The business’s food cart, Buoy Too, has parked next to its summer pop-up inside the Astoria Food Hub.

If you were worried your neighborhood grocery store would soon run out of Buoy following the brewery’s building collapse in Astoria, rest assured that your supply of six-packs will be replenished.

Today, the business released an update about its plans to move forward, which includes getting back to canning with the help of Cascadia Canning and Craft Canning + Bottling.

Buoy began working with the two mobile packagers last week as a temporary solution while it figures out long-term plans for its primary building. That means one less disruption in the chain of networks that gets the company’s Czech-style Pilsners and IPAs in your fridge.

For Buoy, the stopgap is just another quick pivot—a move it has gotten more than used to.

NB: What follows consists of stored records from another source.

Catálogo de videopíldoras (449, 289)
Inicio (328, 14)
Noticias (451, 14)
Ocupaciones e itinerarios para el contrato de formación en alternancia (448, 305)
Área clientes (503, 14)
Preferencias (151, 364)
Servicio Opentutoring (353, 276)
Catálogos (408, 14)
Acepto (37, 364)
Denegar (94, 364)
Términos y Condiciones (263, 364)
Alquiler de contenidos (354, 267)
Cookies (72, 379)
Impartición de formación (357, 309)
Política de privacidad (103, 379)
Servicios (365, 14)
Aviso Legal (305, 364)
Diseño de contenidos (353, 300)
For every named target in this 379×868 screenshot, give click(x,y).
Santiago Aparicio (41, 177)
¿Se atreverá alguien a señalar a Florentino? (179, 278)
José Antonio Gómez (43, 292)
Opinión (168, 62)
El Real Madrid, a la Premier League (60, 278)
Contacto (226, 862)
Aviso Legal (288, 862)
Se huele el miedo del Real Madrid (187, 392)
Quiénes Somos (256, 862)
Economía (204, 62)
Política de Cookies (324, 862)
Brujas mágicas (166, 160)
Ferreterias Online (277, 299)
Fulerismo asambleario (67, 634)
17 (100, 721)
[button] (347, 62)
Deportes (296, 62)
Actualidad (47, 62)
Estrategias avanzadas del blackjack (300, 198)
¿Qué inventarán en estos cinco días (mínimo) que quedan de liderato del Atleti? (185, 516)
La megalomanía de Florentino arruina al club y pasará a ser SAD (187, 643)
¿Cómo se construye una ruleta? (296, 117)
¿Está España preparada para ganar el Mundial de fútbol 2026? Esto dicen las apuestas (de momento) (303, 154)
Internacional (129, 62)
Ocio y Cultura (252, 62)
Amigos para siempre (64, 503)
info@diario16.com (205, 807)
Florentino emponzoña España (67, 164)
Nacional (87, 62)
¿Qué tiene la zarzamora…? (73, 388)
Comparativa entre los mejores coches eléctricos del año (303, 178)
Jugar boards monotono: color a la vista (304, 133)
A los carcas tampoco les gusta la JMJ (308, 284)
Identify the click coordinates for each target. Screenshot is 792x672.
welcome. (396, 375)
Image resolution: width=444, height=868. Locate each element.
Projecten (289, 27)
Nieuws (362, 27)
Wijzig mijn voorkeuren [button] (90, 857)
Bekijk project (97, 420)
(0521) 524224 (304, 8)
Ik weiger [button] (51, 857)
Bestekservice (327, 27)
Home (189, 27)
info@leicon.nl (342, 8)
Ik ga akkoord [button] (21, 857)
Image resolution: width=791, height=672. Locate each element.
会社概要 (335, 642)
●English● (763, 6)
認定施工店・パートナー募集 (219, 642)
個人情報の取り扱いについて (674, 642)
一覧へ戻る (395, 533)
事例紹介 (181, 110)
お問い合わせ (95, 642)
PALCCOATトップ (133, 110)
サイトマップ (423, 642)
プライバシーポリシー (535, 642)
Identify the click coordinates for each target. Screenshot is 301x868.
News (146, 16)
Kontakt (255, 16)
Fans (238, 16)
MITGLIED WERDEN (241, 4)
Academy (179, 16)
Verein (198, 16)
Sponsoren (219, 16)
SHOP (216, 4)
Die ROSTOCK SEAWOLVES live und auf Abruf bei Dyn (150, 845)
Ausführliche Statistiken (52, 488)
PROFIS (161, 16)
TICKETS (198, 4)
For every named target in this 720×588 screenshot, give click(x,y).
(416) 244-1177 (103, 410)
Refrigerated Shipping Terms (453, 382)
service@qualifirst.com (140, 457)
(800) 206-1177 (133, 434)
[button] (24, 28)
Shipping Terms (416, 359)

“After the last few years, I don’t think there’s much that our team can’t handle,” co-founder David Kroening stated in a press release. “I continue to be amazed by their determination and how quickly they’ve gotten beer production and a restaurant back up and running. To be canning beer one week after losing half of the production facility and opening a summer pub downtown on the Riverwalk this past weekend is pretty astounding.”

Buoy’s new pop-up, located in the renovated Astoria Food Hub, also now has the assistance of the brewery’s food cart.

Dubbed “Buoy Too,” the mobile kitchen was not damaged in the June 14 building collapse on a pier above the Columbia River. It will serve salads along with a handful of small plates while staff work on launching a larger kitchen at the temporary site.

“When we walked into the newly remodeled Astoria Food Hub space, it was obvious this is where we needed to be,” Kroening added. “Partnering with such a community-minded entity is a natural fit for us. We’re lucky there was an open space, and we look forward to working with the rest of the new tenants as they begin to move in this year.”